━━━━━ ФРАГМЕНТ ДОКУМЕНТА ━━━━━

Читаем Сибирская эпопея XVII века полностью

Характер трудовой повинности носила и сама постройка крестьянами и посадскими людьми «государевых» дощаников и лодий. Однако наряду с казенным широкое развитие в Сибири получило и частное судостроение. Специализировавшиеся на нем лица принадлежали к различным слоям трудового населения и нередко объединялись в довольно крупные артели. В конце XVII — начале XVIII в. непосредственно в судовое дело было вовлечено несколько тысяч человек. Только на Верхотурье и в слободах по Туре они ежегодно строили до 100 и более судов. В целом же по Сибири в это время главные плотбища ежегодно спускали на воду от 350 до 580 крупных судов [58, т. 2, с. 82; 69, с. 70–72; 82, с. 56–69; 116, с. 30].

Трудно переоценить значение этой промышленной отрасли в истории края, имевшего в XVII в. при гигантских размерах крайне малое количество сухопутных и очень большую протяженность речных дорог. Благодаря успехам судостроения поддерживалась устойчивая и для своего времени весьма надежная связь между различными районами русской Сибири, возрастали масштабы освоения ее природных богатств и все дальше раздвигались ее пределы.

━━━━━

НАБОР ЗАДАНИЙ -
• A. Дословно выведите из фрагмента о сибирском судостроении текст от «Характер трудовой повинности» до «116, с. 30].».
• B. Изложите суть фрагмента о сибирском судостроении в двух предложениях.
Данные, что идут дальше, с фрагментом никак не связаны.

━━━━━ ДАННЫЕ ━━━━━

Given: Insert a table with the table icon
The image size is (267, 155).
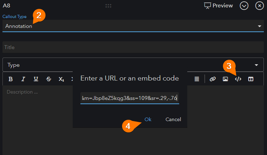Looking at the screenshot, I should point(251,79).
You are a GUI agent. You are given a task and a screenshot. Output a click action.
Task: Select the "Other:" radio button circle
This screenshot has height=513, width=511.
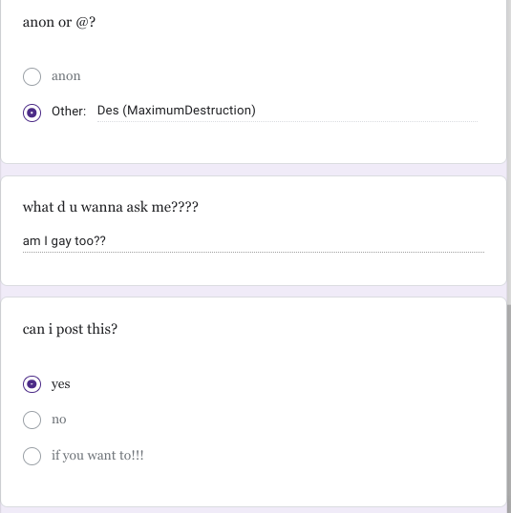tap(32, 113)
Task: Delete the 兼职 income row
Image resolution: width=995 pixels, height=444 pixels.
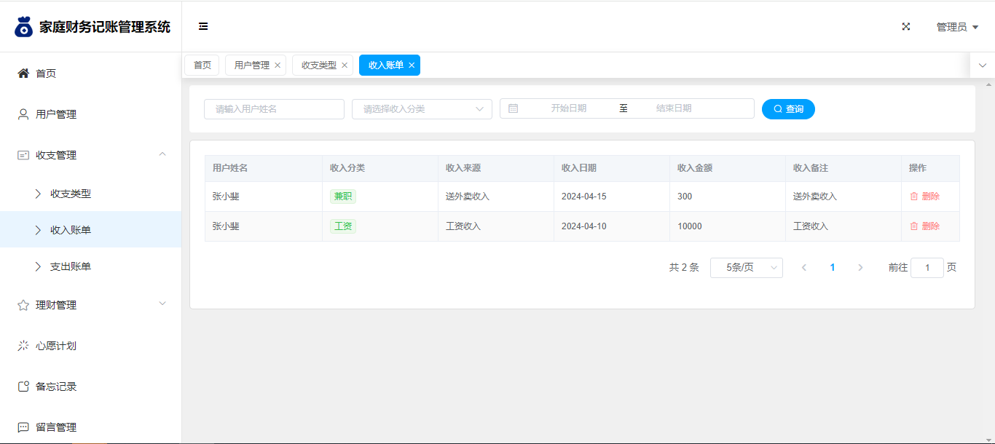Action: click(x=924, y=197)
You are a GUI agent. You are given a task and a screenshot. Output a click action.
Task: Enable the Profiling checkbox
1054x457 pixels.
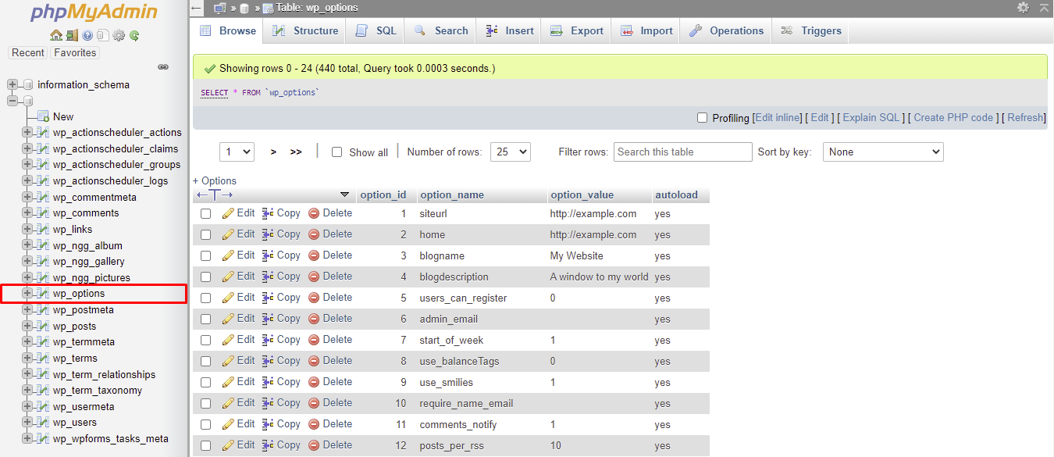point(702,118)

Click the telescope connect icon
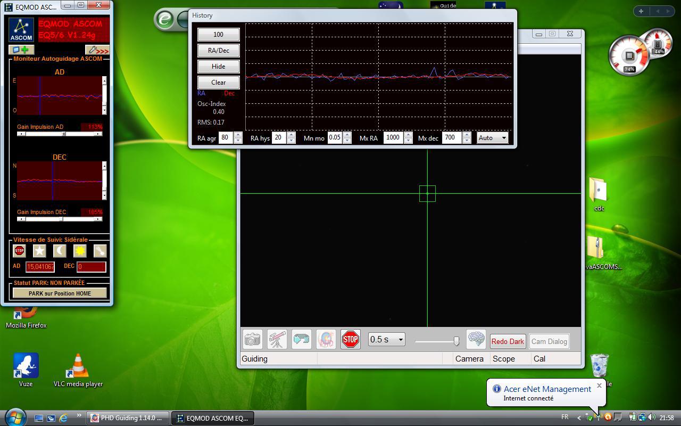coord(277,339)
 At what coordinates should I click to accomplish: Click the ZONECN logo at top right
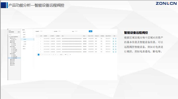pos(166,3)
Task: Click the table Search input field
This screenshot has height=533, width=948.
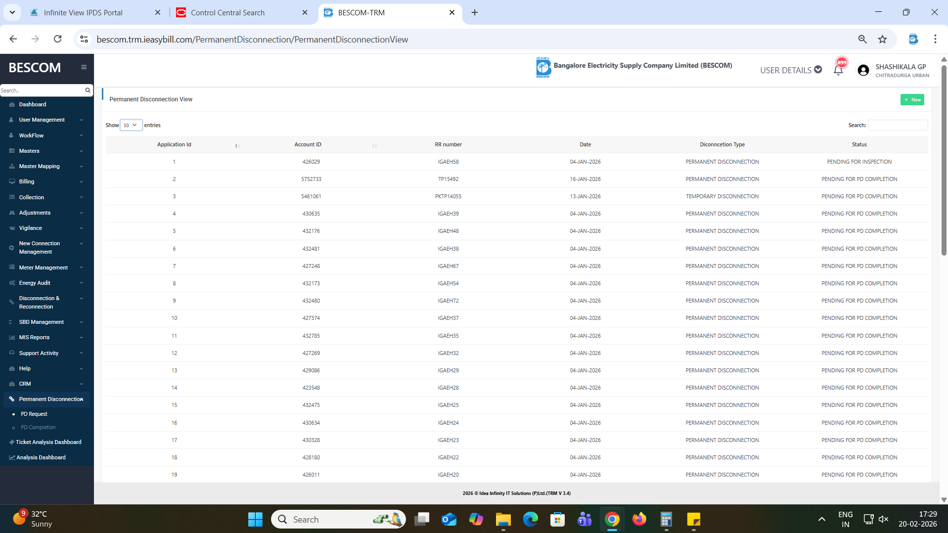Action: pyautogui.click(x=898, y=125)
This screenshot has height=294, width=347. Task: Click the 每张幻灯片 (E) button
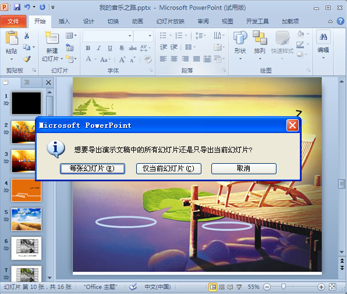93,168

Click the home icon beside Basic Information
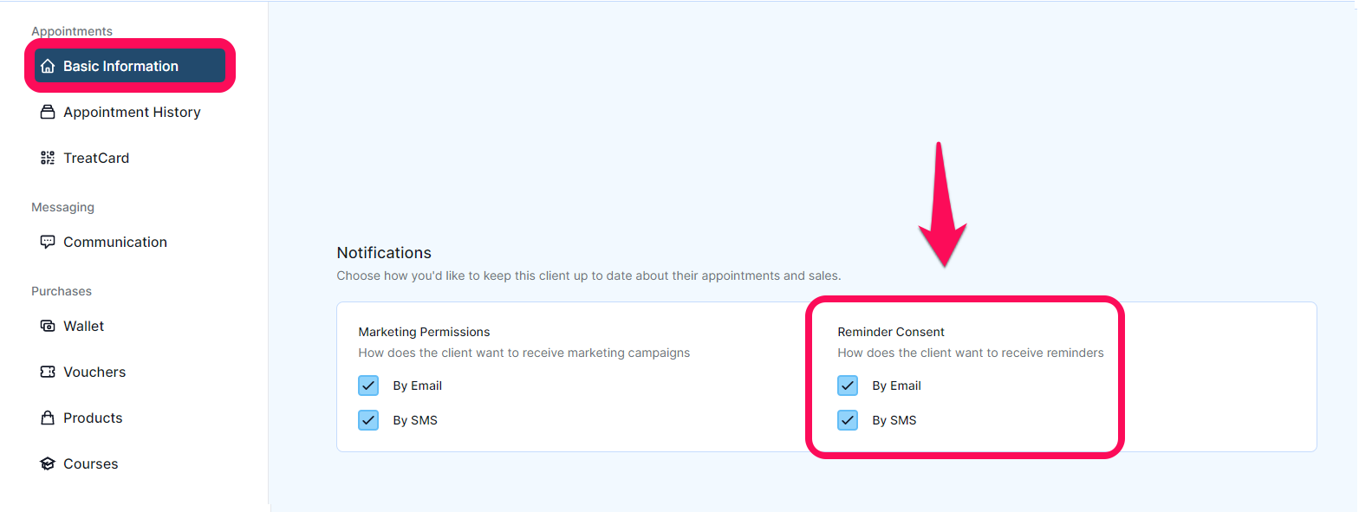[48, 67]
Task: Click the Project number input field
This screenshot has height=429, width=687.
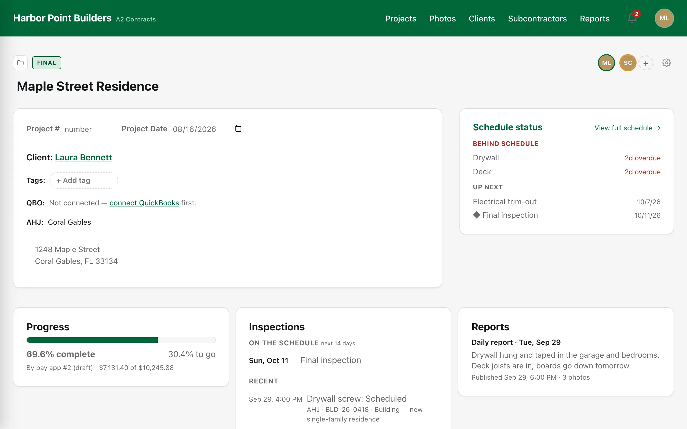Action: 88,129
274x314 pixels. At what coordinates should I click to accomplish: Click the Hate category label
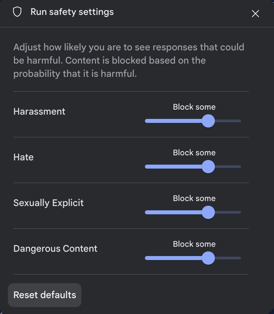23,157
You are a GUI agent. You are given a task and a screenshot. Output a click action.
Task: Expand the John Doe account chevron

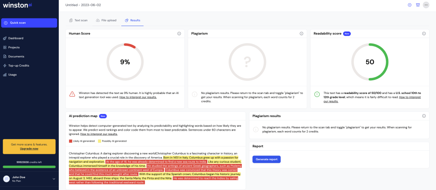click(x=54, y=179)
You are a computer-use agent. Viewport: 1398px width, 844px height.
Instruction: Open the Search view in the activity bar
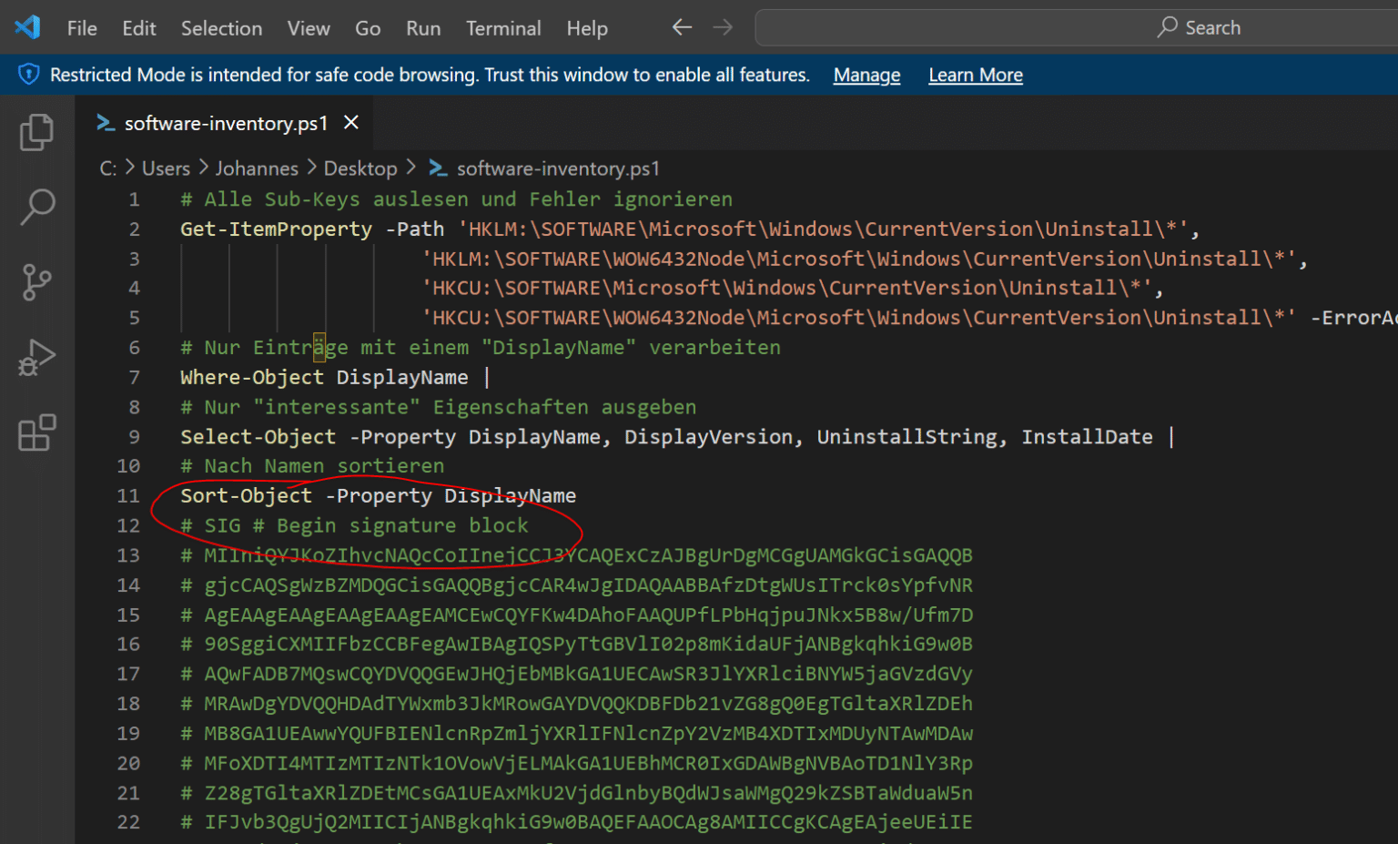[x=36, y=208]
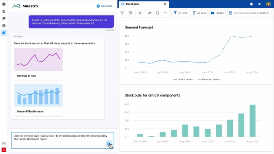274x154 pixels.
Task: Click the Product filter button
Action: (217, 13)
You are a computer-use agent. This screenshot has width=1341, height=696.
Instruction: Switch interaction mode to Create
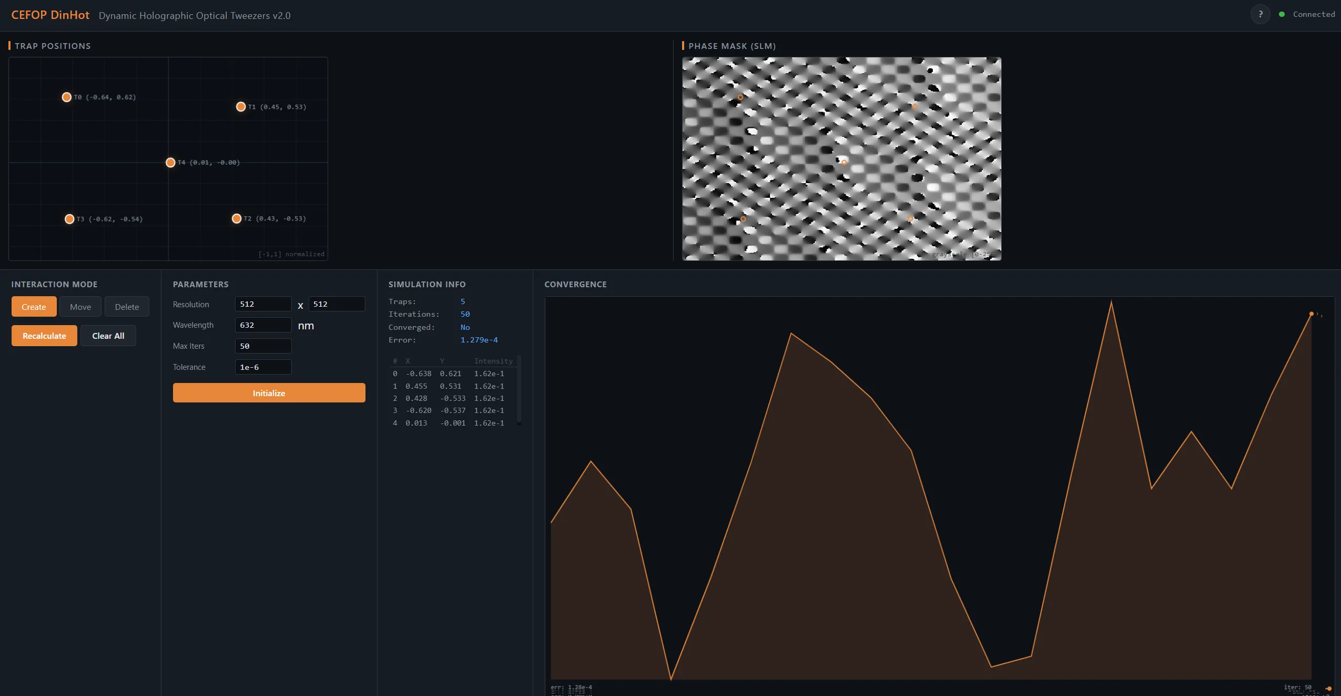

━━━━━

ОТВЕТЫ ПО ЗАДАНИЯМ -
• A.
Характер трудовой повинности носила и сама постройка крестьянами и посадскими людьми «государевых» дощаников и лодий. Однако наряду с казенным широкое развитие в Сибири получило и частное судостроение. Специализировавшиеся на нем лица принадлежали к различным слоям трудового населения и нередко объединялись в довольно крупные артели. В конце XVII — начале XVIII в. непосредственно в судовое дело было вовлечено несколько тысяч человек. Только на Верхотурье и в слободах по Туре они ежегодно строили до 100 и более судов. В целом же по Сибири в это время главные плотбища ежегодно спускали на воду от 350 до 580 крупных судов [58, т. 2, с. 82; 69, с. 70–72; 82, с. 56–69; 116, с. 30].

• B. Наряду с казенным в Сибири широко развивалось частное судостроение: в конце XVII — начале XVIII в. им было занято несколько тысяч человек, а главные плотбища ежегодно спускали на воду от 350 до 580 крупных судов. Для края с малым количеством сухопутных и большой протяженностью речных дорог эта отрасль имела огромное значение: она поддерживала связь между районами Сибири, расширяла освоение ее природных богатств и раздвигала ее пределы.